As I was hunting for an item about the opening of the Chaffee municipal swimming pool in 1936, I stumbled across the photo of a forgotten Cape Girardeau legend: Fred L. "Pop" Stacy.
Anyone who swam the waters of Cape Girardeau's Capaha Park pool in the 1920s and '30s knows exactly who I'm talking about. Stacy reigned over the pool as lifeguard from the early 1920s to his retirement in the mid 1930s.
The exact years of his employment with the city are confusing, with various articles giving different dates. While his obituary in December 1948 indicates he resigned in 1934, a story published in 1935 noted that he had completed his 14th year as lifeguard. The story continues: "Mr. Stacy, who is 73 years old, estimated that during his time as lifeguard, he has watched over approximately 1,000,000 persons swimming in the pool and that, while no one was drowned, he has had to take approximately 1,000 persons out of the pool for some reason or another. He has missed only a few times being present when the pool was opened."
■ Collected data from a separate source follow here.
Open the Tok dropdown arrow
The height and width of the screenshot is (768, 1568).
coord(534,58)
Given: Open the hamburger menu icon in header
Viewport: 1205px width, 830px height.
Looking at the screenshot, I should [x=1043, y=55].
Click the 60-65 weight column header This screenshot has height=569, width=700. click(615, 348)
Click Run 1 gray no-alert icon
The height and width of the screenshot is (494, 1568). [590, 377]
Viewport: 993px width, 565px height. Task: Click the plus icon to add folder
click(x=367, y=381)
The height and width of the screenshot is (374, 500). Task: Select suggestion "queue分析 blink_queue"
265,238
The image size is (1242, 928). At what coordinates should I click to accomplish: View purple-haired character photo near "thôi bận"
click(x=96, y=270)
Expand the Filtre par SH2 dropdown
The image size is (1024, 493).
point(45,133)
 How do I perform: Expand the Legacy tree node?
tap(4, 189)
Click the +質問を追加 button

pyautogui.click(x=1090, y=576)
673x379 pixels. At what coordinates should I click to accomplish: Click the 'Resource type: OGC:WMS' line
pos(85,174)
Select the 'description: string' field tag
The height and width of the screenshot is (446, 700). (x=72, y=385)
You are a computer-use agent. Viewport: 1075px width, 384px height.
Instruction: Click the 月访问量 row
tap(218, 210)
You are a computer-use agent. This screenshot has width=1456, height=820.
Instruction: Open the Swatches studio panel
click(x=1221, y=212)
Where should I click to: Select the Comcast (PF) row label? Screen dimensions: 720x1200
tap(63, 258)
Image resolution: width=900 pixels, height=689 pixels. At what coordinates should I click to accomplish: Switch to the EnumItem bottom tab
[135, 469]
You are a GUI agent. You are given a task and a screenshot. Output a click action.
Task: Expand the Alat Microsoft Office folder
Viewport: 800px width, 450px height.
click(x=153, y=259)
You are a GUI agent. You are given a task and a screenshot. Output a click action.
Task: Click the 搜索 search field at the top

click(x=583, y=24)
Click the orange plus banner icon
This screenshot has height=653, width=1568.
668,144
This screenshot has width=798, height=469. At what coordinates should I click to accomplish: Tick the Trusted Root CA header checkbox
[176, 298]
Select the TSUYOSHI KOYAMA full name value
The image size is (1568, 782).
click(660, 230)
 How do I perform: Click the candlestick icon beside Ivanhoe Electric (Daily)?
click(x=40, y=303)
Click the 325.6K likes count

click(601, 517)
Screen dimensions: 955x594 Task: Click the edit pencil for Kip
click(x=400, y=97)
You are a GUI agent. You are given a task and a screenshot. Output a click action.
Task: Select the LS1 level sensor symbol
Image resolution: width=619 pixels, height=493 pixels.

Here is G.D. "Frony" Fronabarger's picture of Stacy published Aug. 4, 1936:
Before coming to Cape Girardeau in 1918, Stacy had a career as a railroad engineer, both with the Illinois Central Railroad and the Cotton Belt Railroad.
His larger-than-life reputation was enhanced by his real-life heroics. Working for the I.C.R. in 1893, he prevented the robbery of a passenger train headed for the Chicago World's Fair. The Missourian published a front-page article about the incident on June 27, 1933:
Aside from saving lives and capturing hoodlums, Stacy had another claim to fame. He was the father of Jess Stacy, noted jazz pianist, who played with the Benny Goodman Orchestra.
'Pop' Stacy died in 1948 at age 86.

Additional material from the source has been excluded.